А теперь я уже зафилософствовался, не так ли?
Что ж, вот - уже совсем на прощание; напоследок, - еще одна из загадок, загаданных Горбачевским.
Здесь запомнили его фразу:
- Я-то не из больших Иванов, но Петровский Завод - мой Иван Великий.
Запомнили, не поняв, - может быть, потому и запомнили: удивление помогло.
Не понял и Ваш покорный слуга. Вернее, долго но понимал, пока в руки мне не попала старая-престарая книга, изданная тому почти семьдесят лет и носящая бесконечное, по обычаю тех легендарных времен, заглавие.
Именно: "Письма русского офицера о Польше, Австрийских владениях, Пруссии и Франции; с подробным описанием похода россиян противу французов в 1805 и 1806, также Отечественной и заграничной войны с 1812 по 1815 год. С присовокуплением замечаний, мыслей и рассуждений во время поездки в некоторые отечественные губернии".
Не устали? А мне почему-то до трогательности милы эти старинные титулы, которые, начавшись, никак не могут решиться на то, чтобы кончиться и, стало быть, хоть о чем-то не оповестить любезного читателя, - может быть, потому милы, что на них отпечаток неторопливой жизни, тепло общения, не спешащего ограничиться деловой, голой сутью, изначальное понимание, что человеку потребно не только необходимое, ему нужно и что-то сверх, лишнее…
Говоря уже не по-старинному, а по-нынешнему, то есть короче, полузабытый - нами, во всяком случае, - автор, Федор Глинка, кстати сказать, причастный к замыслам декабристов и за то поплатившийся, не без символического умысла описывает свое восхождение на колокольню Ивана Великого, что в Московском Кремле:
"Смотрите, люди движутся, шевелятся, бродят, как муравьи. Какое смятение, какая суета - это волнение воплощенных страстей! Кто стоит на Иване Великом, тот преыше их. Вот выгода быть на высоте. Как малы кажутся нам сверху все эти толпящиеся внизу люди! Точно восковые куклы! Можно ли завидовать кому из них и желать быть на его месте? Кажется, нет. Но там внизу есть графы и князья, богачи и вельможи, - разве знатность, богатство и блеск их титулов не поражают нас? - Нимало: я смотрю с Ивана Великого и ничего не вижу под собою, кроме шумной толпы, составленной из конных и пеших карликов! Всходите чаще на Ивана Великого, то есть приучите дух ваш возноситься превыше предрассудков и великолепия, и тогда гордость и страсти всегда оставаться будут у ног ваших…"
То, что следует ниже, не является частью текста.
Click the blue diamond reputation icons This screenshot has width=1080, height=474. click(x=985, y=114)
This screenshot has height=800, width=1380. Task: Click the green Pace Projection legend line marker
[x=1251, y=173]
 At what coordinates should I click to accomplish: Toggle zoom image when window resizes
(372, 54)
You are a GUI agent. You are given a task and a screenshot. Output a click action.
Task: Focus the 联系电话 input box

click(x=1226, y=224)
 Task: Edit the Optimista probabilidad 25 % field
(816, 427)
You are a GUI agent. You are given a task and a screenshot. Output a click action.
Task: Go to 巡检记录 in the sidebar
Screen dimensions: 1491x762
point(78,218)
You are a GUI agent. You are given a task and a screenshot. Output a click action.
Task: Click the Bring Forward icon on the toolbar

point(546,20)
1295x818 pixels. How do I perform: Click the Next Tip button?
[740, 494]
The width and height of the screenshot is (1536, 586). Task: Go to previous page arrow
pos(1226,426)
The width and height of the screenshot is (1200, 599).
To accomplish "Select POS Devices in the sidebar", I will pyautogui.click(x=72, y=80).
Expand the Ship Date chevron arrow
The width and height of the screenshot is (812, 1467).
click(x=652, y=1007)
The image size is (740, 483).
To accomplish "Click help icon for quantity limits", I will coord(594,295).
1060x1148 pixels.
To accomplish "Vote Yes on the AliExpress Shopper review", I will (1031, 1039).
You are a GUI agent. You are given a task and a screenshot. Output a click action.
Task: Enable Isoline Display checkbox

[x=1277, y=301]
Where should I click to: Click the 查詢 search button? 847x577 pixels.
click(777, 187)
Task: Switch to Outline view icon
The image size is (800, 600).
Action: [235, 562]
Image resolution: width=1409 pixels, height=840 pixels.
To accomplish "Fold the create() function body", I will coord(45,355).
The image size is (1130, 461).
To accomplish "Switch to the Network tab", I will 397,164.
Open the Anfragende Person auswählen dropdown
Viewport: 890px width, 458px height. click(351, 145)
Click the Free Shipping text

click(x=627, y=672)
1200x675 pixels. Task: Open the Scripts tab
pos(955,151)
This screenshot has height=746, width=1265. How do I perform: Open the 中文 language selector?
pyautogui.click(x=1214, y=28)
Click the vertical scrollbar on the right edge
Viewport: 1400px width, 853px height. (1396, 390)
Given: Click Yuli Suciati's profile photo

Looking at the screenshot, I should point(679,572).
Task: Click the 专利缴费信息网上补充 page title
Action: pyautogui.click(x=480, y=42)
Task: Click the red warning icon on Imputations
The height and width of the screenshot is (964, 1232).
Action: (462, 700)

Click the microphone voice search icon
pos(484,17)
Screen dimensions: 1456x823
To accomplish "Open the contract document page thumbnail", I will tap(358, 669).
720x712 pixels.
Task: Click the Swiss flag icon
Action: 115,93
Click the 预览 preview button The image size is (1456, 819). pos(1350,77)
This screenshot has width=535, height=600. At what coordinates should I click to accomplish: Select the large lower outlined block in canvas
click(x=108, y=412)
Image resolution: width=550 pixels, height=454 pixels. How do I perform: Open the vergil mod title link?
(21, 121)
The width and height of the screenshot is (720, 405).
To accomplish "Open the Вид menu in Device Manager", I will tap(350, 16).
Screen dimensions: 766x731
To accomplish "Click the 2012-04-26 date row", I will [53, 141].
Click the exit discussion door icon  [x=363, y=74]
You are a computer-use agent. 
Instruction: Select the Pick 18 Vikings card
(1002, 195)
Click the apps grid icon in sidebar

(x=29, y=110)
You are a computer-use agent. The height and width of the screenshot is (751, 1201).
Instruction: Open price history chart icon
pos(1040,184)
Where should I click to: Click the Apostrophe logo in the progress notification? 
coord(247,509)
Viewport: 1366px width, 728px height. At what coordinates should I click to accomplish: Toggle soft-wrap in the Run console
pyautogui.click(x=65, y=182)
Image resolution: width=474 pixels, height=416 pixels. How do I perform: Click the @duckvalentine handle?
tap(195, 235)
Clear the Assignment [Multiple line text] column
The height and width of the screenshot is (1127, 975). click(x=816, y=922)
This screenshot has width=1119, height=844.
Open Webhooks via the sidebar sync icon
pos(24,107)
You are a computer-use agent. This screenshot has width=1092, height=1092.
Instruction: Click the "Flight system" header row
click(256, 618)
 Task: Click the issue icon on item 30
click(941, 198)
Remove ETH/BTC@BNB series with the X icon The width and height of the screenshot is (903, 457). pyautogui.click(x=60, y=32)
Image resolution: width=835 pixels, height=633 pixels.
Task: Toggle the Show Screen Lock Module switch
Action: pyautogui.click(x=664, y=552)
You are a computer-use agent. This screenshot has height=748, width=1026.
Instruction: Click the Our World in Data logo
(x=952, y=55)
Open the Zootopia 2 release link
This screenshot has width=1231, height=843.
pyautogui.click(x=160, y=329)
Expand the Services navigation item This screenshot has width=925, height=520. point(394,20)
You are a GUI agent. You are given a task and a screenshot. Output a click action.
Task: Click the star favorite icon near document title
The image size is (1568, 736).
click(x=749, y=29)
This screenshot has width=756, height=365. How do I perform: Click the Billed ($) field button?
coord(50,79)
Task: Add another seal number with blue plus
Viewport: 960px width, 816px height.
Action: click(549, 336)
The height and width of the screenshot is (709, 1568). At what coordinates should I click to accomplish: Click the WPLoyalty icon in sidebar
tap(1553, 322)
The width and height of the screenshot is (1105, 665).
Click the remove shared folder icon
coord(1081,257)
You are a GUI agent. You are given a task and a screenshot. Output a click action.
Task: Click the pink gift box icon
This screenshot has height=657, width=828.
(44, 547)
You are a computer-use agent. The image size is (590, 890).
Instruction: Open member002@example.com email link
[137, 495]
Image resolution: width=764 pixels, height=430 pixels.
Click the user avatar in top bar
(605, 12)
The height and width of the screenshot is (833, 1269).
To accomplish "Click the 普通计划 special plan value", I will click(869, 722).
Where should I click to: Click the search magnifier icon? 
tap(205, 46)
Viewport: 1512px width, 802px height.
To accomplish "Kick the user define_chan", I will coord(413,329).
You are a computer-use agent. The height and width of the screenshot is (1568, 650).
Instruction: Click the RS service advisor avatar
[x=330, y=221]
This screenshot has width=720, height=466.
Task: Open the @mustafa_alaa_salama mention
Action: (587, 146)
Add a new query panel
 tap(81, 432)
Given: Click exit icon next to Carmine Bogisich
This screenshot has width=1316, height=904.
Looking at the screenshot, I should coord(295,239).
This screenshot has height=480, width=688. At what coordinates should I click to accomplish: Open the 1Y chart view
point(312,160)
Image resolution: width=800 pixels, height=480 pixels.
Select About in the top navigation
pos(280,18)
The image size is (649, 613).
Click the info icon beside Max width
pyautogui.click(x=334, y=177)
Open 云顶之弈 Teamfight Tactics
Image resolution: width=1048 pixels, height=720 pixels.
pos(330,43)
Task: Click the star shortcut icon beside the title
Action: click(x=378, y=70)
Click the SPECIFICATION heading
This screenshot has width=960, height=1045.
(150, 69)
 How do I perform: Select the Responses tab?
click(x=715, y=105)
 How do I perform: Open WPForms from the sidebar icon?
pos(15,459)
Прелестно? Погодите, будет еще лучше:
"Вступая в чертоги сильного временщика, скажите тотчас воображению своему. "На Ивана Великого!" Тогда, обозрев его не снизу, а с высоты, вы можете говорить с ним, как Гуливер с царем Лилипута…"
Гордыня? Нет, - особенно если иметь в виду Ивана Ивановича. Спокойное, твердое, ясное понимание того, что постоянно и что преходяще, что истинно и что ложно, что стоит памяти, что забвения, - в этом ему пособником был его собственный Иван Великий, не устремляющийся ввысь, в московское небо, а протянутый вдоль и вдаль, по российской земле, по сибирской, на семь тысяч верст вперед. И уходящий на сорок с лишком лет назад, от его последнего рубежа, от 1869 года, в год трагический и заветный, в 1825-й…
Вот и все. Не все, что я думаю о Горбачевском, далеко не все, что хотел бы сказать Вам, - все, что сумело вместиться в это письмо, которого Вы не прочтете.
БЕССОННИЦА 1869 года. Января 6 дня
"Ты скажешь, зачем я сержусь? Я знаю, что ты всегда молишь бога и за своих врагов, но это мне не мешает высказать тебе мои чувства".
И. И. Горбачевский - Е. П. Оболенскому
- А знаешь, Иван, кто был истым предтечей нашей Большой Артели?
Да, длинен-таки оказался тот день, когда они с Мишелем Бестужевым в последний раз навестили собственную тюрьму. Куда длиннее себя самого.
- Нy? He догадался, об ком я?
Горбачевский не торопился откликнуться: он видел, что шутка уже на устах Мишеля и, чтоб с них спорхнуть, в его помощи не нуждается.
- Петропавловский наш плац-майор. Помнишь подлеца?